El discurso en cuestión, grabado previamente, lleva el sello de la Corona y. por supuesto, las oportunas aportaciones del gobierno, que es quien da el visto bueno. Cualquier afirmación atribuyendo la autoría exclusivamente a uno de los dos organismos es inexacta. Más de uno olvida que el Rey no vota en las elecciones generales y, por lo tanto, no se inclina a favor o en contra de ninguno de los partidos legalmente autorizados. El discurso de Navidad debe reflejar el estado actual de la situación, los logros alcanzados, si los hay, y sobre todo los temas pendientes para lograr el deseado nivel de bienestar de los ciudadanos. El monarca debe ser el analista imparcial de esa situación. No se trata de hacer un panegírico ni una enconada crítica de la labor de los políticos, pero tampoco debe quedarse nada en el tintero. El único partido del Rey es España.

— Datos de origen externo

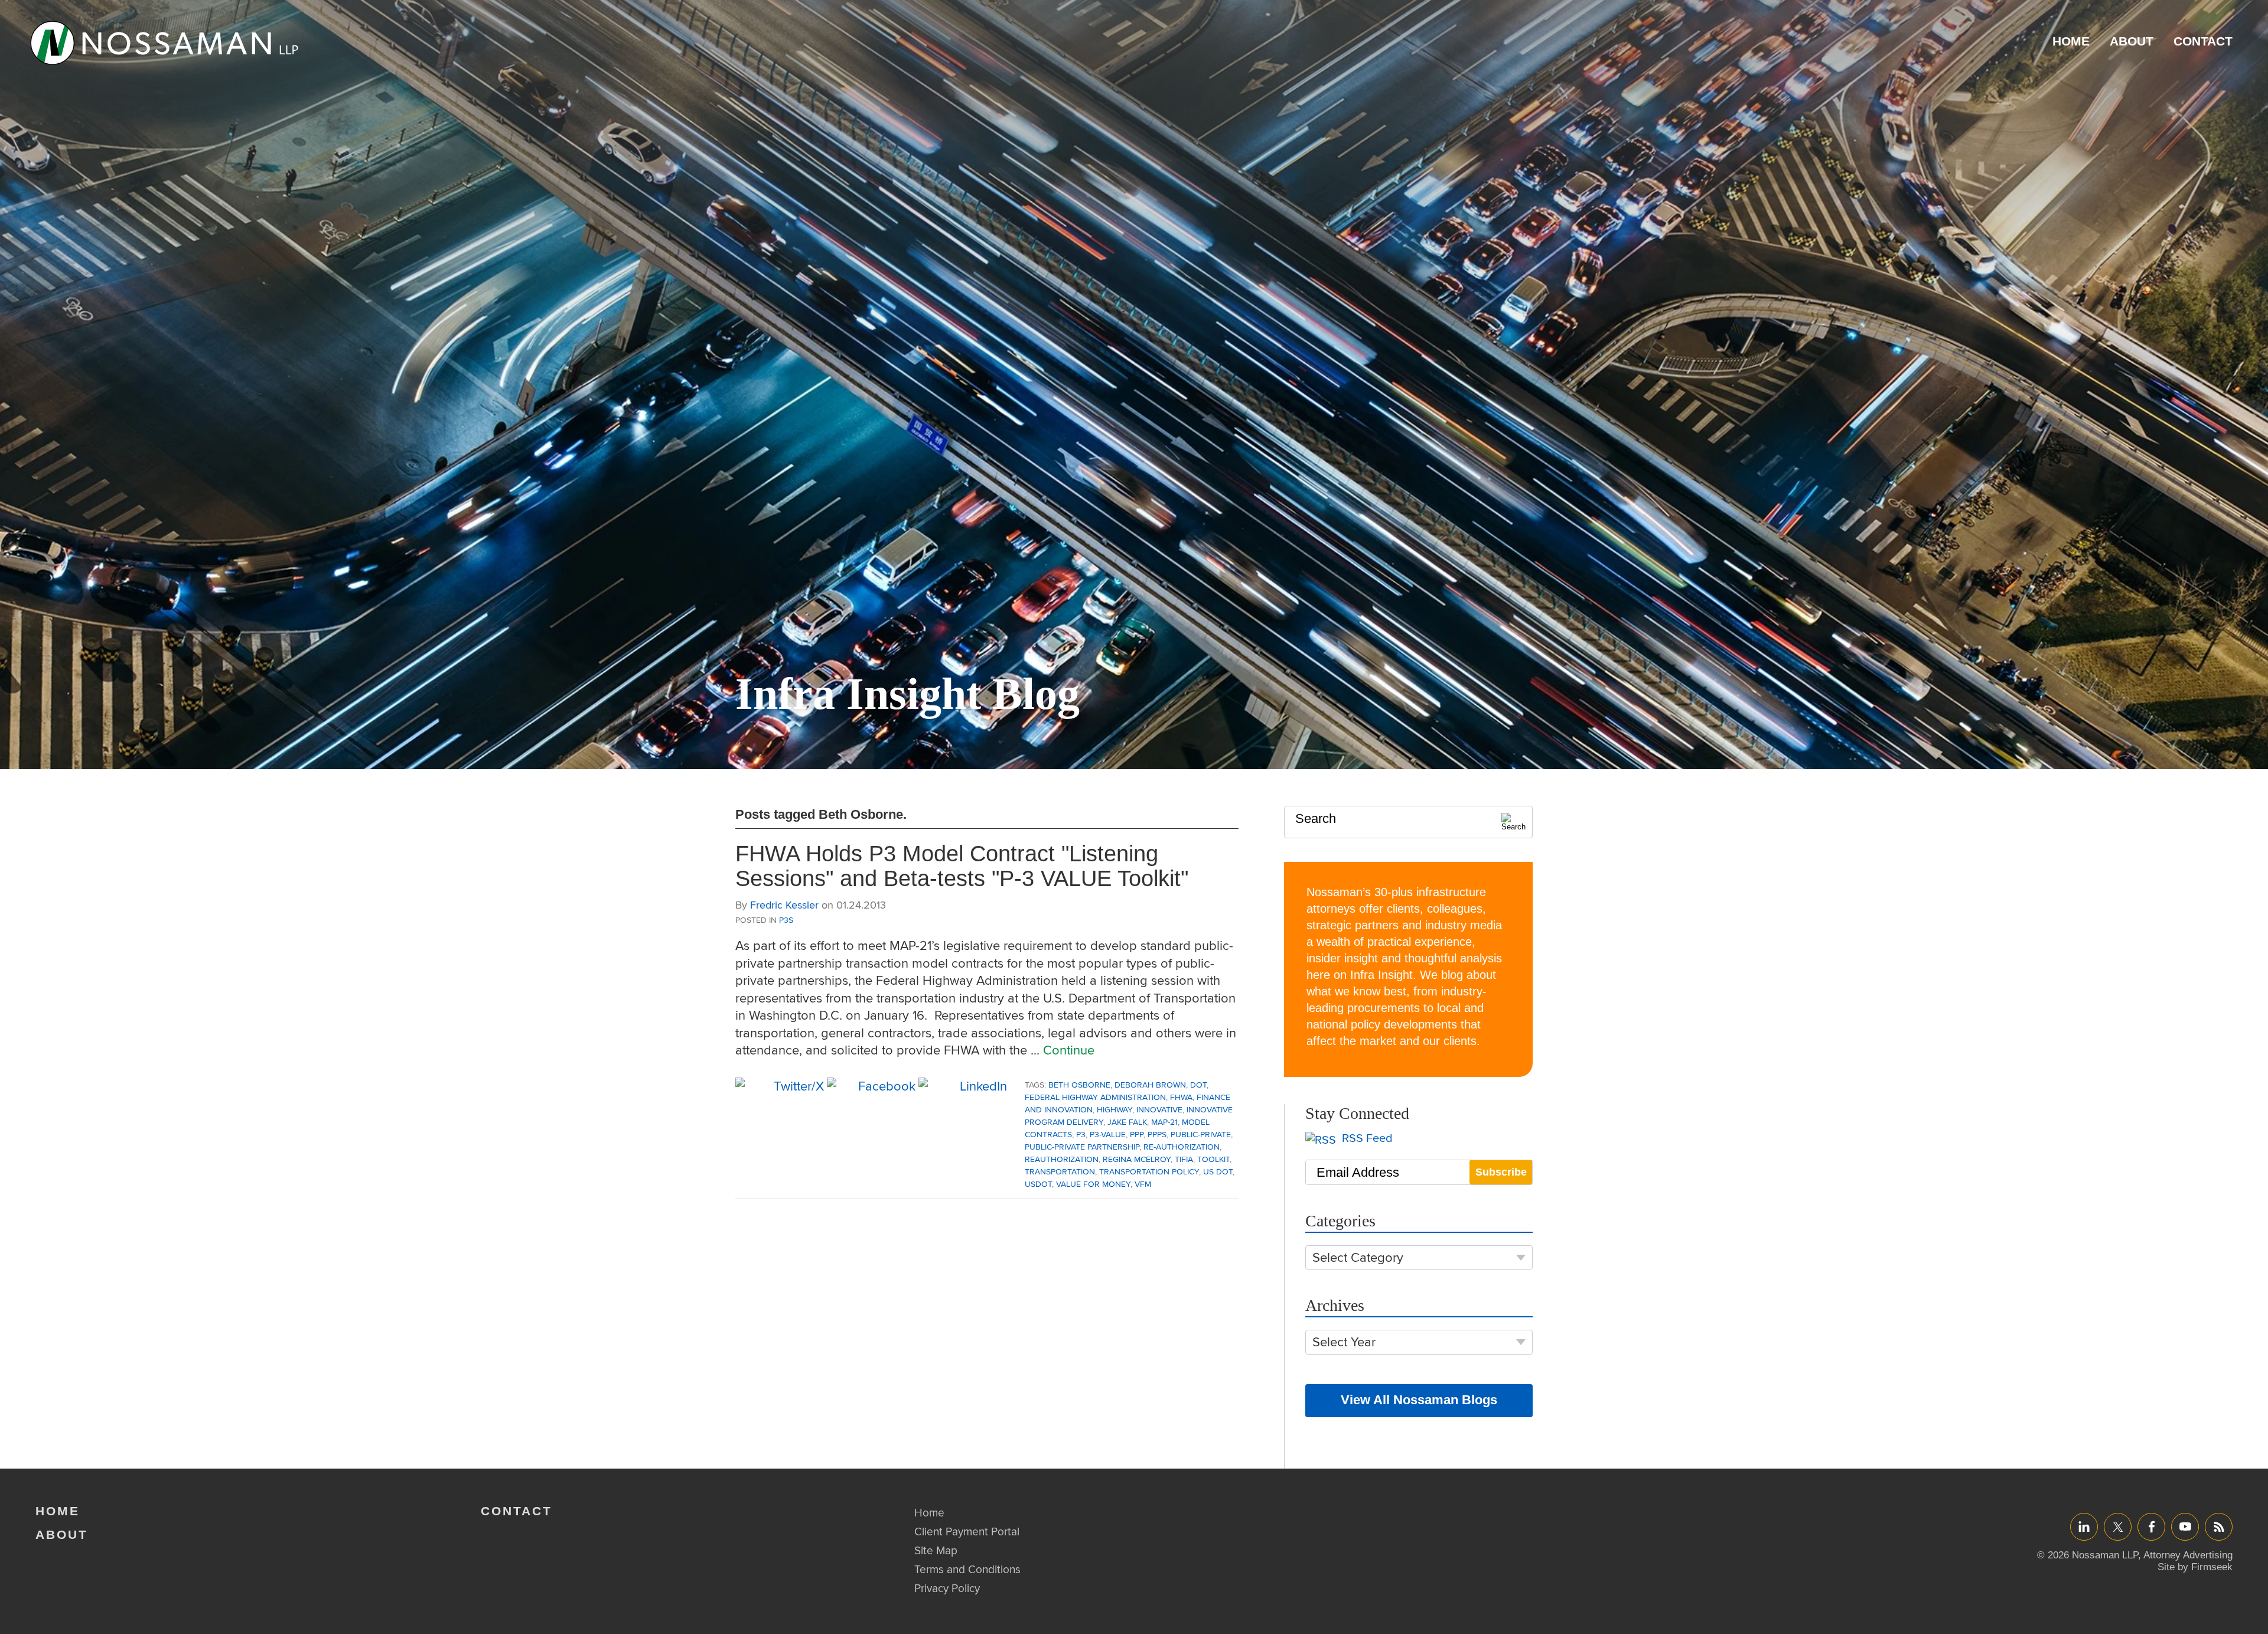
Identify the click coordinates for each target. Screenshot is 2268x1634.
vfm (1143, 1184)
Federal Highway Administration (1095, 1097)
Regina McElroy (1137, 1159)
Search (1315, 818)
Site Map (935, 1550)
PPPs (1157, 1134)
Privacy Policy (947, 1588)
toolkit (1213, 1159)
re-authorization (1181, 1147)
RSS (2219, 1526)
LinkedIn (2084, 1526)
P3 (1081, 1134)
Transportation (1060, 1171)
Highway (1114, 1109)
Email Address (1358, 1172)
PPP (1136, 1134)
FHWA (1181, 1097)
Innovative (1159, 1109)
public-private (1201, 1134)
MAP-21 (1164, 1122)
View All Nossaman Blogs (1419, 1399)
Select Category (1357, 1257)
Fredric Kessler (784, 904)
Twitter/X (2118, 1526)
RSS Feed (1366, 1138)
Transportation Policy (1149, 1171)
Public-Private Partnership (1082, 1147)
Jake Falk (1127, 1122)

La raíz de todos los males está en el grado de aceptación de nuestra Constitución. Los no partidarios de la misma se resisten a admitir que tampoco creen en la democracia. Es lícito que se pueda discrepar con determinado mandato legal. Nadie está obligado a votar en contra de sus convicciones, pero el verdadero demócrata es el que acata lo que dictamina la mayoría. Es lógico que haya españoles que critiquen las palabras del Rey, pero si los contrarios a lo que se dictamina en la Constitución no son mayoría deberán hacer honor a su pretendida calidad de demócratas y aceptar lo que pide la verdadera mayoría. No es casualidad que la mayoría de contrarios a la Monarquía son los mismos que tampoco quieren seguir siendo españoles. Eso sí, lo que no odian de España son los fondos y beneficios económicos a costa de los sí se declaran españoles, con el visto bueno de un gobierno que permite ese atropello a la ley por seguir en el poder
El hecho de que haya partidarios de la República no significa que haya que mandar al Rey a Cartagena. Tampoco que el Presidente sea más imparcial que un Monarca; eso sería lo ideal, pero la historia nos ha demostrado con creces que no siempre fue así.
Por otra parte, cualquier ciudadano ecuánime debe reconocer que Felipe VI habló de “consenso y serenidad”, de pedir a los ciudadanos que hagamos el esfuerzo de “mantener un diálogo sereno y generoso que permita llegar a los acuerdos esenciales que fortalezcan nuestras instituciones”. Lo que será siempre difícil es lograr el bien común con quienes no quieren ser españoles ni con un gobierno que se apoya en ellos.
De todas formas, alguna de las decisiones tomadas por el Rey con motivo de las inundaciones de Levante denotan una clara autonomía a la hora de visitar a los familiares de las víctimas y al resto de afectados. La visita por sorpresa de los Reyes a la zona de la DANA ha servido para que alcaldes socialistas, en lugar de alabar la espontaneidad y sencillez de la familia real, parece que han recibido un par de banderillas negras en el egocentrismo en el lomo de su egocentrismo. No lo pueden remediar. Puede más el pavoneo que la eficacia. Los afectados necesitan ayuda, pero también ánimo y aliento; y eso se lleva dentro, no se dicta en ningún comité.